De al eerder genoemde dichter Arsène Vermenouze schreef over de koperslagers uit de Auvergne:
"Chargeant sur leur dos les plaques de métal,"De ce cuivre sonore et rouge du Cantal,
"S'en allaient marteler des chaudrons en Hollande."
Minder poëtisch uitgedrukt wil dat zeggen, dat zij platen roodkoper uit de Cantal op hun rug
hadden geladen om in Nederland ketels te gaan hameren.

Het verblijf in Nederland
Lang niet alle personen die in Nederland zijn geweest, kunnen in de archieven worden teruggevonden.

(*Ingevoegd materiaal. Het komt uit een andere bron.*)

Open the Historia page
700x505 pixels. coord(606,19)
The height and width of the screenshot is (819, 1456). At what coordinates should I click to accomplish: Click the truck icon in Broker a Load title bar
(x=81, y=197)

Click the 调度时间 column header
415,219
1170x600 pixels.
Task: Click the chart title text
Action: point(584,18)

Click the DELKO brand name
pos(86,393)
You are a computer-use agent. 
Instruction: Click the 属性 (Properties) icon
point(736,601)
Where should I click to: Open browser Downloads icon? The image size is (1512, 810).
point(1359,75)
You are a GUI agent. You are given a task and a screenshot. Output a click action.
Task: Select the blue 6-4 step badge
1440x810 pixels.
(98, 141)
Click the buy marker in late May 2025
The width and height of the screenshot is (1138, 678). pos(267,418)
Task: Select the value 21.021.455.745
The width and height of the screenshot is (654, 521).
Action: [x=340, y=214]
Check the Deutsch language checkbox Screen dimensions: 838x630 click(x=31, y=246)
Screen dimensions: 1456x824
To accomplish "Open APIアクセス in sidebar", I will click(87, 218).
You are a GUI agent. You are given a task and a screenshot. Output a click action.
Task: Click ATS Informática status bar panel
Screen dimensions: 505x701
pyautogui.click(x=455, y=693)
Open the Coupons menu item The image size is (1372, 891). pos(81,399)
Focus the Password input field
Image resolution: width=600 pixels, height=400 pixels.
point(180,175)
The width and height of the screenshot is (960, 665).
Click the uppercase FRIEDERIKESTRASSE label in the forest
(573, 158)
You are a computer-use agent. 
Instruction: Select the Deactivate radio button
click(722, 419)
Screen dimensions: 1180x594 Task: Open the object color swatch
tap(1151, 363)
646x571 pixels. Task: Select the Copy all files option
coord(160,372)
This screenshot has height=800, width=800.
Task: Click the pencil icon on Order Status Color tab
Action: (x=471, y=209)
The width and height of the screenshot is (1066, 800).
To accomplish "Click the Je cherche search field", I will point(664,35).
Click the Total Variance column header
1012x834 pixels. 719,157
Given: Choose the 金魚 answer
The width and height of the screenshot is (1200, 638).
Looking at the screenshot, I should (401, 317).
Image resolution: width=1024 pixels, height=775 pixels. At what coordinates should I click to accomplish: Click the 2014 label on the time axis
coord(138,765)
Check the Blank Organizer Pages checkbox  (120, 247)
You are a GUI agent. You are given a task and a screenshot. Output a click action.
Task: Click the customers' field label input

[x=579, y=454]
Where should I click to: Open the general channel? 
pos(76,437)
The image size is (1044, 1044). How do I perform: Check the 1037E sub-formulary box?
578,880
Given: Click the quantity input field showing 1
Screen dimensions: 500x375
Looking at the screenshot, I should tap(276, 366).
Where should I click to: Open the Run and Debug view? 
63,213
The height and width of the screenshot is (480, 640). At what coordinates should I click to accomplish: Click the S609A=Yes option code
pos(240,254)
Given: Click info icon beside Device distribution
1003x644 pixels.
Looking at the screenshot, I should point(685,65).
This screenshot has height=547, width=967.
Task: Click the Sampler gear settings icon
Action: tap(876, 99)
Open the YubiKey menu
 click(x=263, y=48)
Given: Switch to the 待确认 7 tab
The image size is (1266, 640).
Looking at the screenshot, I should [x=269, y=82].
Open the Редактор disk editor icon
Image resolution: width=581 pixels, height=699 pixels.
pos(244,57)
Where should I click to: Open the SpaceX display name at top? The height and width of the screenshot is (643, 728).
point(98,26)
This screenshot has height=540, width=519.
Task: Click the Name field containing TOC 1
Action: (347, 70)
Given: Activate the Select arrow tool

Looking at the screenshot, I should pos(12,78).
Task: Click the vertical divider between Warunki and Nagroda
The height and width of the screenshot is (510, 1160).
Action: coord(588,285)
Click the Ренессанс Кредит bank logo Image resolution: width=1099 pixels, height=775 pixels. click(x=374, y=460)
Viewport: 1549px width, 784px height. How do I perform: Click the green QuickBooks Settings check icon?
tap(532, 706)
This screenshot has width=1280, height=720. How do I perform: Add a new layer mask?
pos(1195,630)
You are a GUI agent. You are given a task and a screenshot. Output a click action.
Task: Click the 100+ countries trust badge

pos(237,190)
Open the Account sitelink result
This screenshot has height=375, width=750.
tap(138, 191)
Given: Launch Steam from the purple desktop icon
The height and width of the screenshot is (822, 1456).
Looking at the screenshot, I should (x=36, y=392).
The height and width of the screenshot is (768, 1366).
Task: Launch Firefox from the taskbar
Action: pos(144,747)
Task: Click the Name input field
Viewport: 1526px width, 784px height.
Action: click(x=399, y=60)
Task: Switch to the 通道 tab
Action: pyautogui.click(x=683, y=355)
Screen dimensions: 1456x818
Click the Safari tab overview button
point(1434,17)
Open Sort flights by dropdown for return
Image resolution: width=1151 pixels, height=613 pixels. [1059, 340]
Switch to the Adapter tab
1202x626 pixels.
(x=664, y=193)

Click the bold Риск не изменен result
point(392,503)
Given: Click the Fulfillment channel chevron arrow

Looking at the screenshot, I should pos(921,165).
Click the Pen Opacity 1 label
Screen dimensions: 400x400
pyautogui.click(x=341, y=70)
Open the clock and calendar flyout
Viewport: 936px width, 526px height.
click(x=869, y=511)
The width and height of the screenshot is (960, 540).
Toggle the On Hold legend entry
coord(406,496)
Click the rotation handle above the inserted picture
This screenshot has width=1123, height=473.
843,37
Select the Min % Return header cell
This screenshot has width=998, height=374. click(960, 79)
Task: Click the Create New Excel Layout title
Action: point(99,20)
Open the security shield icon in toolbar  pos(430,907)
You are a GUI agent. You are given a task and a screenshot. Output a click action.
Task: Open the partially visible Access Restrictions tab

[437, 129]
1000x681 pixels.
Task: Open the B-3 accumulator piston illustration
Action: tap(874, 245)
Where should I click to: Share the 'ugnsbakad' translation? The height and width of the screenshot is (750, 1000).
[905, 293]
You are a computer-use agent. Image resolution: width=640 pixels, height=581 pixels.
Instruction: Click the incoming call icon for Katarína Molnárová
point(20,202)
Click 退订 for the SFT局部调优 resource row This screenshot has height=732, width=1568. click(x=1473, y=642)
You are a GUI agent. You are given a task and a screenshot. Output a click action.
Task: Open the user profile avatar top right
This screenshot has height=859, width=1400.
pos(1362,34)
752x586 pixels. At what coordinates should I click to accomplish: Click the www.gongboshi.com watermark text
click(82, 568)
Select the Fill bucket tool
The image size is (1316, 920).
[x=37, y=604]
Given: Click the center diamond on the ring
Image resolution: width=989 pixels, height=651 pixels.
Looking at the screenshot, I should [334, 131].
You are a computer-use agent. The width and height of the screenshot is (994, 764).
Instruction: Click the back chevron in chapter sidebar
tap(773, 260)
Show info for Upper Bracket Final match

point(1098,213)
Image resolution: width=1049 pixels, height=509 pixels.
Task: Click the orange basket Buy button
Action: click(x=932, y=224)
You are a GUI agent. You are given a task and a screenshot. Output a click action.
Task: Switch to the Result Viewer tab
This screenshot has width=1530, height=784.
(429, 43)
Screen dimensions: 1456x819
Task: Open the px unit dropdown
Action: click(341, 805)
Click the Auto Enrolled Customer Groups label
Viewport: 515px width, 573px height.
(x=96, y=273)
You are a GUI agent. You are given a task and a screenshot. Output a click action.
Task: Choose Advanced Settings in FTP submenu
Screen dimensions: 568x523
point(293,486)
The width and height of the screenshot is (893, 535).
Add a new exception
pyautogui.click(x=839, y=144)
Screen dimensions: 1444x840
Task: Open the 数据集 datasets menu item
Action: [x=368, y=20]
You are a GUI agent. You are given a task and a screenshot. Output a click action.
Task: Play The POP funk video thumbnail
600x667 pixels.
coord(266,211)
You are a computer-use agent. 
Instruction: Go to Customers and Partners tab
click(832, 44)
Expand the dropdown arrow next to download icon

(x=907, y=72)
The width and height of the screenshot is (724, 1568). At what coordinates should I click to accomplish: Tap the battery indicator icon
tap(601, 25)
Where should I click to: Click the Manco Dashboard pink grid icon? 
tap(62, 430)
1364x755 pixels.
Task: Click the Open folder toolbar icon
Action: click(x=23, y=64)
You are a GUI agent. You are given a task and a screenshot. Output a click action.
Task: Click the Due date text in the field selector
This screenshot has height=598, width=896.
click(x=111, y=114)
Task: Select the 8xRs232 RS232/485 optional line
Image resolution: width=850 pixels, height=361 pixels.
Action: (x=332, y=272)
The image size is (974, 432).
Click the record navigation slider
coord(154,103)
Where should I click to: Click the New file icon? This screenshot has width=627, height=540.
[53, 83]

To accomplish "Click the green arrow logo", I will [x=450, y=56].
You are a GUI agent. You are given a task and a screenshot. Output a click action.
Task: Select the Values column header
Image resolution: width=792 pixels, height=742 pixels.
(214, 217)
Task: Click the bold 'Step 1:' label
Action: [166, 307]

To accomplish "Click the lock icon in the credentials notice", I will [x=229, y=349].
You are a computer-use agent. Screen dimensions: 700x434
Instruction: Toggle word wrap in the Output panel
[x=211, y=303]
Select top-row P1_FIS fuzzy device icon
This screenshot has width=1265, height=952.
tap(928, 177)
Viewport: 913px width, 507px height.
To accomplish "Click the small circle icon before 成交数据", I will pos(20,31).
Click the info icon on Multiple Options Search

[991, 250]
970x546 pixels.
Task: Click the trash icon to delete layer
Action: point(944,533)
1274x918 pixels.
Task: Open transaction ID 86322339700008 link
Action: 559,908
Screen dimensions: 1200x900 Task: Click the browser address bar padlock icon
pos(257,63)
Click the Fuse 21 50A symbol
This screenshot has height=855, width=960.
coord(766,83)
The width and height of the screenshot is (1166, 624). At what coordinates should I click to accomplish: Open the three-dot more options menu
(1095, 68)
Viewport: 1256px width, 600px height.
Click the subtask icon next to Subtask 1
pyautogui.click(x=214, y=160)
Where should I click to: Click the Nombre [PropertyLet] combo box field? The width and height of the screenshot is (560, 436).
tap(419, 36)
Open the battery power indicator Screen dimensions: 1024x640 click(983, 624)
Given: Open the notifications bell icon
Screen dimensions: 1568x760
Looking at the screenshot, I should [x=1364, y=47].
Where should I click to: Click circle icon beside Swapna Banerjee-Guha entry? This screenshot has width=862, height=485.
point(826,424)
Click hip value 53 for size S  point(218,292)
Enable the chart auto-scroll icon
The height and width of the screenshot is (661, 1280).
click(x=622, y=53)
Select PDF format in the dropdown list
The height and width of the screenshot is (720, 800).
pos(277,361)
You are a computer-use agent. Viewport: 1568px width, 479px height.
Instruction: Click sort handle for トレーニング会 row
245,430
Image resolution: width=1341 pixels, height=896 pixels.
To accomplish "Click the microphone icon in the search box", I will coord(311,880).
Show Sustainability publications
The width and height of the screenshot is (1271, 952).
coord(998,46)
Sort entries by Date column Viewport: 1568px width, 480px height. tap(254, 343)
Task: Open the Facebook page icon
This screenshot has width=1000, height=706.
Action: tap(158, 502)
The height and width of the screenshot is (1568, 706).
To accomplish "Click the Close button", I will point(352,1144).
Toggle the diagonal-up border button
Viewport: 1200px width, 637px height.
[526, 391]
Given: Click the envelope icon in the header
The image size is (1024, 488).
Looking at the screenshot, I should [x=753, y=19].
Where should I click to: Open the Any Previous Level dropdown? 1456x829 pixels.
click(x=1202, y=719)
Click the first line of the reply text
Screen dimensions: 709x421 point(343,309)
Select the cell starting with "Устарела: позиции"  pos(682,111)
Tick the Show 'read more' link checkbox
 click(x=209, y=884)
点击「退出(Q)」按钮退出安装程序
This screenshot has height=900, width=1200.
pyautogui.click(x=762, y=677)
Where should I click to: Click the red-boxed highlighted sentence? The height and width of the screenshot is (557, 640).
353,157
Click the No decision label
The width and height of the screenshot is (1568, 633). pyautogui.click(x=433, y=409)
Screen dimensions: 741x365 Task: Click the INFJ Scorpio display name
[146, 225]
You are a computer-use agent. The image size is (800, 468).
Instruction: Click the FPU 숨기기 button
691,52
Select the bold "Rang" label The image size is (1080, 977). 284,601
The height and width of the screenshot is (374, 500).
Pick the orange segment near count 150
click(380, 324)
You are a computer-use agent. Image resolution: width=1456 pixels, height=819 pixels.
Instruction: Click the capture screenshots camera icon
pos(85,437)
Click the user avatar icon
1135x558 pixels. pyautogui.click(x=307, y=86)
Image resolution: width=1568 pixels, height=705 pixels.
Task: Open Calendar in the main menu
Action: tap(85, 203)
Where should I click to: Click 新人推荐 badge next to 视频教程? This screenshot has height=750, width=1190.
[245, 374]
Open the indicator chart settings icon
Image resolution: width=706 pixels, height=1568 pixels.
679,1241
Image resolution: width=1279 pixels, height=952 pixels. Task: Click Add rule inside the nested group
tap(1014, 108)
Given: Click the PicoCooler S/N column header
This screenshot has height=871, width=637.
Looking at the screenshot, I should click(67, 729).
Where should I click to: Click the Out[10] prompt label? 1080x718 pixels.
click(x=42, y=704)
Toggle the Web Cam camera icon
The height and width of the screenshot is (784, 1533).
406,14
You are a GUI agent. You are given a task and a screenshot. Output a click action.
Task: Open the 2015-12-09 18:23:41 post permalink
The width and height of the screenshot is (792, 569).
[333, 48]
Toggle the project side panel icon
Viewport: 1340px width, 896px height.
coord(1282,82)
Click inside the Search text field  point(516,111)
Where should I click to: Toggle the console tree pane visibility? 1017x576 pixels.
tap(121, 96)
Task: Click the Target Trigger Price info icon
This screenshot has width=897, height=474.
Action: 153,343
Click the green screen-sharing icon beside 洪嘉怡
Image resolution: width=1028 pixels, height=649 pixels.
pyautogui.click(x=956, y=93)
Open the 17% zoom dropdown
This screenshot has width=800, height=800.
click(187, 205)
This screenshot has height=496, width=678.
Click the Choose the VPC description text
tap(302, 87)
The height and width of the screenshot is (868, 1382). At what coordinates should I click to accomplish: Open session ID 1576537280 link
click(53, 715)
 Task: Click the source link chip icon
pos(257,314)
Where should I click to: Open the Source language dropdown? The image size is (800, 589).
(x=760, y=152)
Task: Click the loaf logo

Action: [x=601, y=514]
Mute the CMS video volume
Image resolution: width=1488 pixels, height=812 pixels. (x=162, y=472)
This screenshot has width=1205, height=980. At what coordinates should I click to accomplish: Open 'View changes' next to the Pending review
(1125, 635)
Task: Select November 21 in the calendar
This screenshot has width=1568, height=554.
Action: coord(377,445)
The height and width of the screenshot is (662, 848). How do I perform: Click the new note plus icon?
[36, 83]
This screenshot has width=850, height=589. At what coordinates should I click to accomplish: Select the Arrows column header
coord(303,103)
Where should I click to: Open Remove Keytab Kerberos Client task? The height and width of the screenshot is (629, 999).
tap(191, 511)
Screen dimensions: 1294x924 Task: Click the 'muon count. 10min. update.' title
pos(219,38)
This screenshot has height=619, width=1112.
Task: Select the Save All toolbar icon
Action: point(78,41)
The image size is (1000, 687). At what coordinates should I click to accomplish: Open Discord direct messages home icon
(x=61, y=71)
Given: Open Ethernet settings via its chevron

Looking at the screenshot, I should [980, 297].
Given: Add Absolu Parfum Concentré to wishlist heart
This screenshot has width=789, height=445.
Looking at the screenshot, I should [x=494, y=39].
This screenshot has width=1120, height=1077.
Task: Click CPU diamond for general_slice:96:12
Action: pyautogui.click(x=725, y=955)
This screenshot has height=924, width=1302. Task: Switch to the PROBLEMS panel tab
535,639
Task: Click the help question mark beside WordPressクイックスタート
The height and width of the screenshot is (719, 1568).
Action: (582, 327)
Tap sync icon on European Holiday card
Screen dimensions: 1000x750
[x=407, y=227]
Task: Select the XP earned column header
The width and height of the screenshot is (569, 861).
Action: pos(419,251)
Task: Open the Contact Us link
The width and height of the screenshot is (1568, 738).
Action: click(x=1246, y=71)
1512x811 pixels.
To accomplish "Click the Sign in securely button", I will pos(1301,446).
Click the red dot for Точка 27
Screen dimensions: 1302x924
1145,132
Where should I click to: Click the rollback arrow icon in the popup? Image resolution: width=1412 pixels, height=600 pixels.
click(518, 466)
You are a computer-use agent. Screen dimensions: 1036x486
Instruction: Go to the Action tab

Vóór 1850 waren er praktisch geen bevolkingsregisters in Nederland en bovendien hebben waarschijnlijk
velen zich nooit laten inschrijven.
Alleen degenen, die hier zijn getrouwd of overleden, dan wel als getuige bij een doop, huwelijk of
overlijden zijn opgetreden kunnen worden aangetroffen in registers of akten. Dan nog zijn in vele
gevallen de gegevens summier. Het onderzoek naar de Auvergnaatse migranten wordt nog wat
bemoeilijkt, doordat in de vorige eeuw ook paraplumakers uit een andere
Franse streek – ten zuiden van Verdun – naar Nederland kwamen, die contacten onderhielden,
en soms trouwden, met afstammelingen van Auvergnaten.
We noemen hier: Ancher, Colcan, Hubert, Lienard, Martinot, Noel, Ottignon, Perin, Querelle, Rech, Risse.
Uit de bevolkingsregisters wordt duidelijk, dat Auvergnaatse immigranten dikwijls een of meer
familieleden in huis opnamen.
Zo kwam men aan goedkope arbeidskrachten en kon men tegelijkertijd de familie in
Frankrijk ontlasten.
De jongemannen trokken soms van de ene oom naar de andere.
Wat het succes van de onderneming betreft zien we, dat enkelen tot welvaart zijn gekomen,
dat een aantal vermoedelijk aardig heeft geboerd, maar ook dat er heel wat in grote armoede
hebben geleefd.
Wij tellen nu, 42 families die afstammen van Franse koperslagers en paraplumakers,
van wie in 1994 nog leden in leven zijn in Nederland.